## BEGIN DATASET ROWS
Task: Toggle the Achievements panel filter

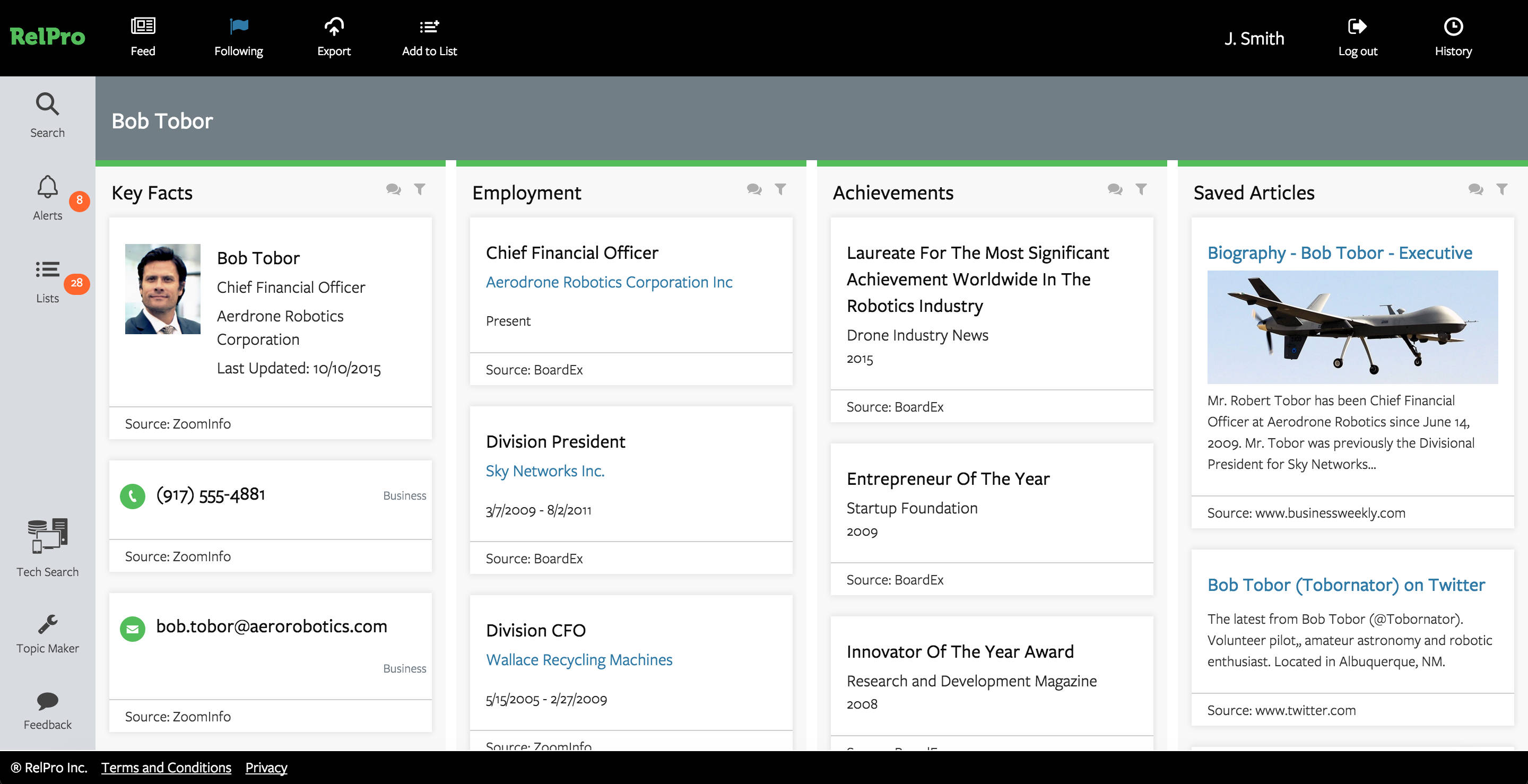Action: coord(1142,190)
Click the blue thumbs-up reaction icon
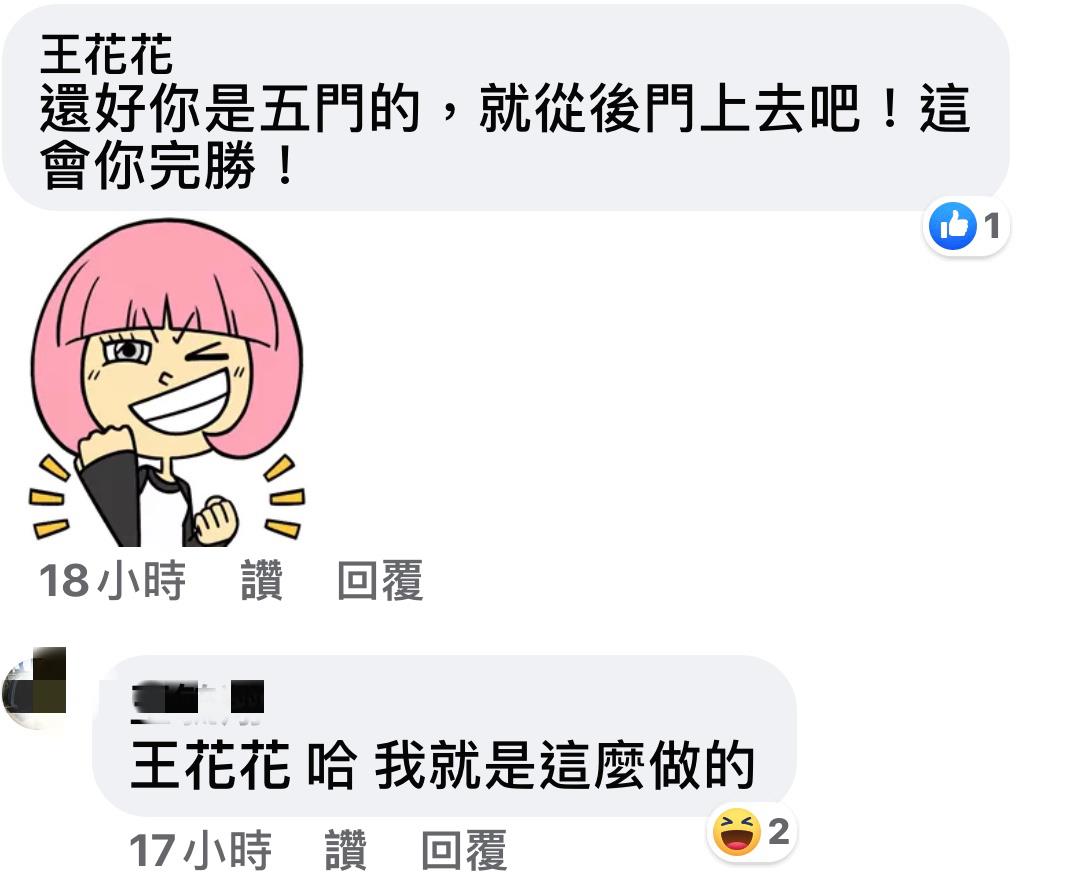Image resolution: width=1069 pixels, height=878 pixels. pos(953,226)
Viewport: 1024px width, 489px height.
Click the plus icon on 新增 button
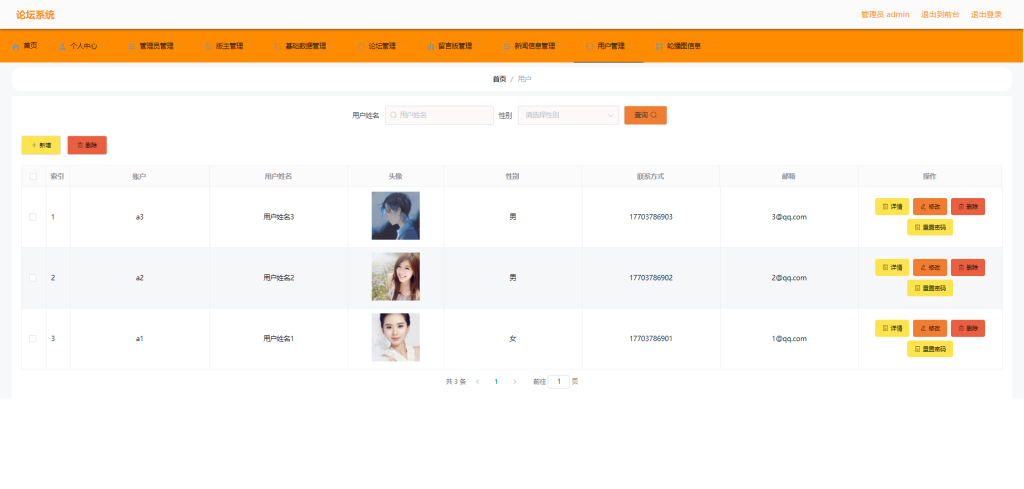click(34, 145)
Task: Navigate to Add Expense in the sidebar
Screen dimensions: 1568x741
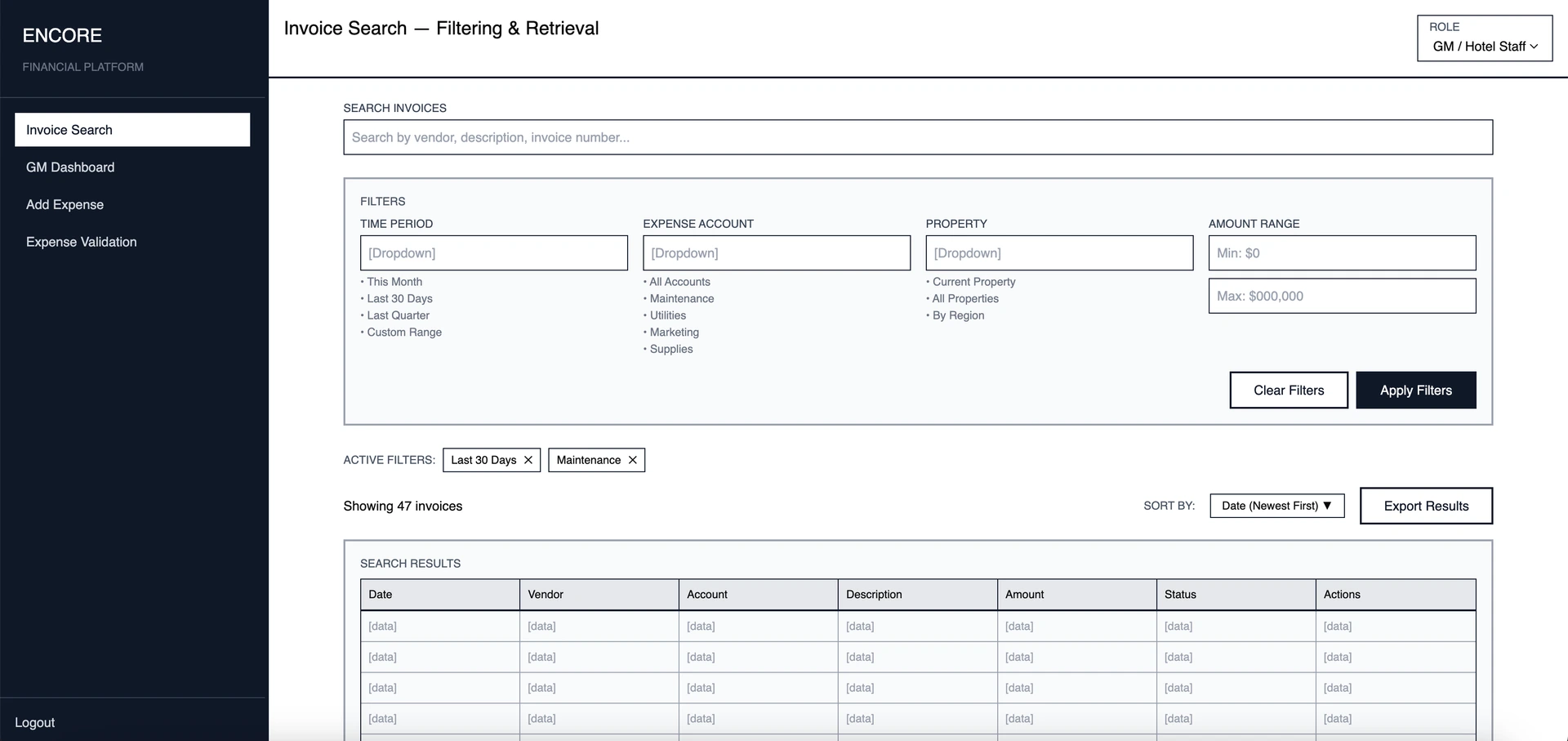Action: click(65, 204)
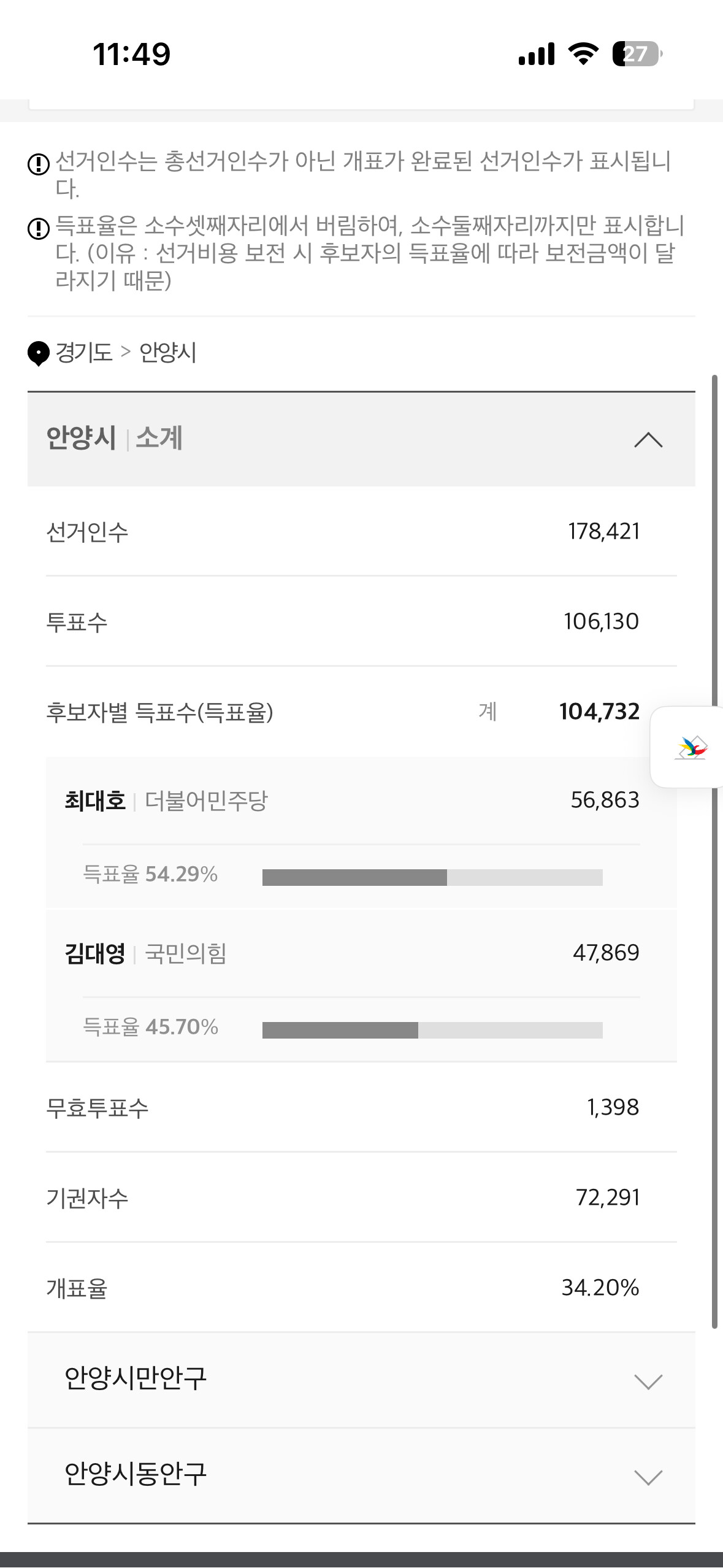
Task: Tap the cellular signal bars icon
Action: click(x=537, y=54)
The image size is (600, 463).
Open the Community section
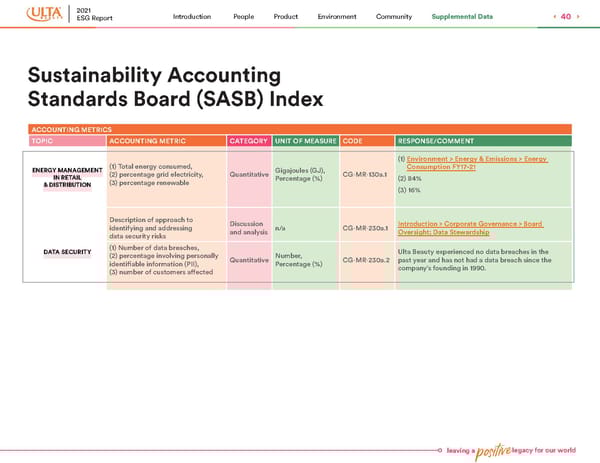tap(394, 16)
## END DATASET ROWS
## YOUR TASK
Rewrite all of the rows above, swapping "Achievements panel" for "Achievements tab" and leaving everything else unchanged. Leave the pictures out of your output.

## COMPLETE ANSWER
Task: Toggle the Achievements tab filter

Action: coord(1142,190)
Click the blue thumbs-up reaction icon
Image resolution: width=1069 pixels, height=878 pixels. pos(953,226)
Viewport: 1024px width, 489px height.
Click the plus icon on 新增 button
click(34, 145)
Task: Navigate to Add Expense in the sidebar
Screen dimensions: 1568x741
Action: click(65, 204)
Task: Tap the cellular signal bars icon
Action: click(x=537, y=54)
The image size is (600, 463).
Open the Community section
tap(394, 16)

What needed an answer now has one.